Broadcom (BRCM), which is much more diversified, trades at the highest P/S which is 6.8 on $16.73B of revenue, and a net income of $288M. Based on these comparables and the industry average P/S ratio of 2.7, ParkerVision should be valued at $2.7M today and should trade at $.13 per share, based on 20.91M million outstanding shares.
Finally, given that the entire RF PA market size is around $1B with an expected annual growth rate of about 5%, the market capitalization for a company having 100% market share would only be $2.7B. Even in the unlikely scenario that ParkerVision was able to capture 10% marketshare, the company market value would still only be $270M, namely $12.91. At its current prices, the company is close to its potential peak valuation, with a high risk that if it cannot execute on its predictions, the stock price will decrease. Therefore, an investment in ParkerVision at this point in time is very high risk, for fairly little reward.

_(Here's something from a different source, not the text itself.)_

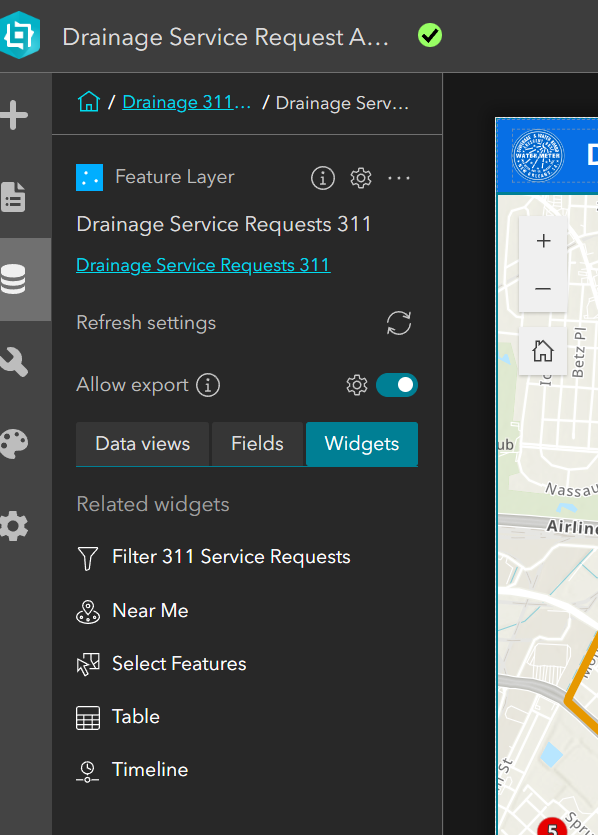This screenshot has height=835, width=598.
Task: Follow the Drainage 311 breadcrumb link
Action: [186, 102]
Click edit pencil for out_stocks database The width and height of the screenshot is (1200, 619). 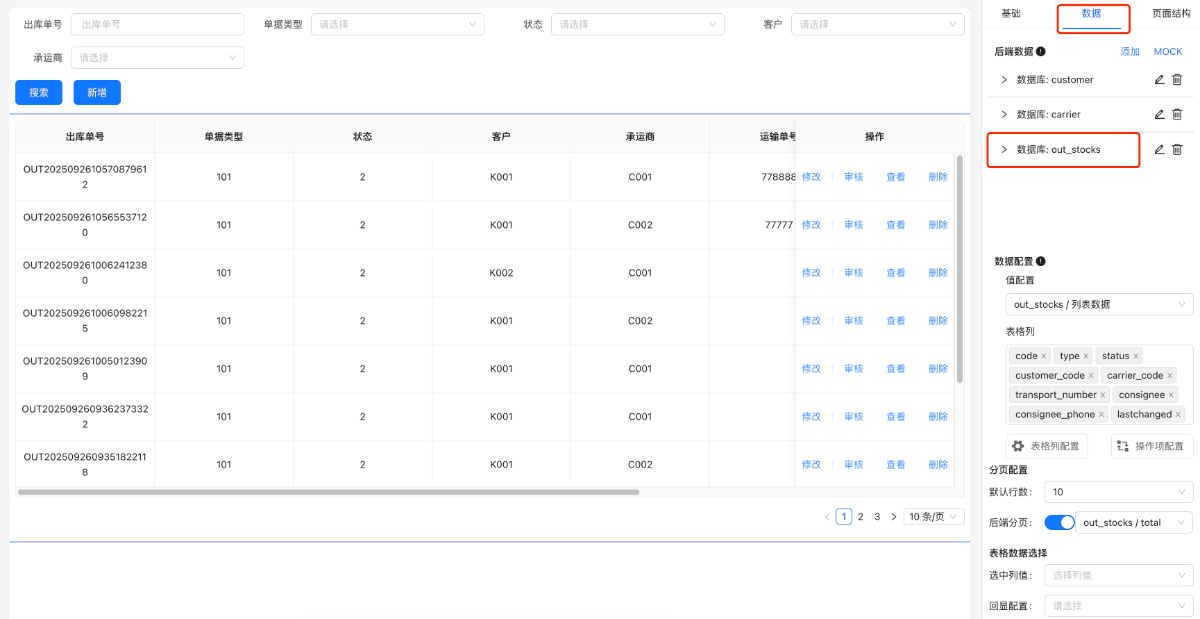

Furthermore, ParkerVision stock has a natural tendency to decrease in value when not artificially supported. Prior to a private placement, the stock is usually hyped on the Yahoo Bulletin Board and manipulated to maximize its price. After each private placement (see Fundraising History) the stock quickly drops to $4 or less, at which point the current investors (see Investors section) begin to support it, and gradually manipulate it upwards for another fundraising event.
Assumptions on Revenue Projections
We anticipate that ParkerVision will not achieve a meaningful OEM design win with a large cell phone manufacturer in 2006. Namely, to quote Jeff Parker, the company will remain “in discussions” with their customers, without tangible commitments. Therefore, we anticipate that the revenue for 2007 will not exceed $2M, and that the operating loss will exceed $10M (we estimate it at $15M to $20M based on historical trends). Again, using the comparable P/S ratio, we estimate a fundamental market cap of $5.4M, which correspond to a share price of $0.26. Therefore, the stock at its current valuation of $9-11 is overpriced for the long term.
Furthermore, because the company will need to raise new operating capital, historically around $20-30M in a private placement, not only will current investors suffer dilution (estimated at 10%-20%, depending on the amount of money raised, the discount/warrant deal structure and the stock price), but new investors will most likely suffer future dilution, because the capital infusion will most likely not carry the company through breakeven. Moreover, the company has a low probability of an alternative exit strategy, such as an acquisition, given its past inability to gain interest from any leading chip maker in its market. Based on discussions with existing RF chip manufacturers, it is our understanding that the probability of an acquisition is exceedingly low.
For a company with a consistent 15-year history of failure, including unproven management, poor financial performance, and exaggerated product announcements, ParkerVision is extremely overvalued. Therefore, the potential return on an investment in ParkerVision is breakeven at best, with a high potential of a negative return, if the current dearth in revenue continues.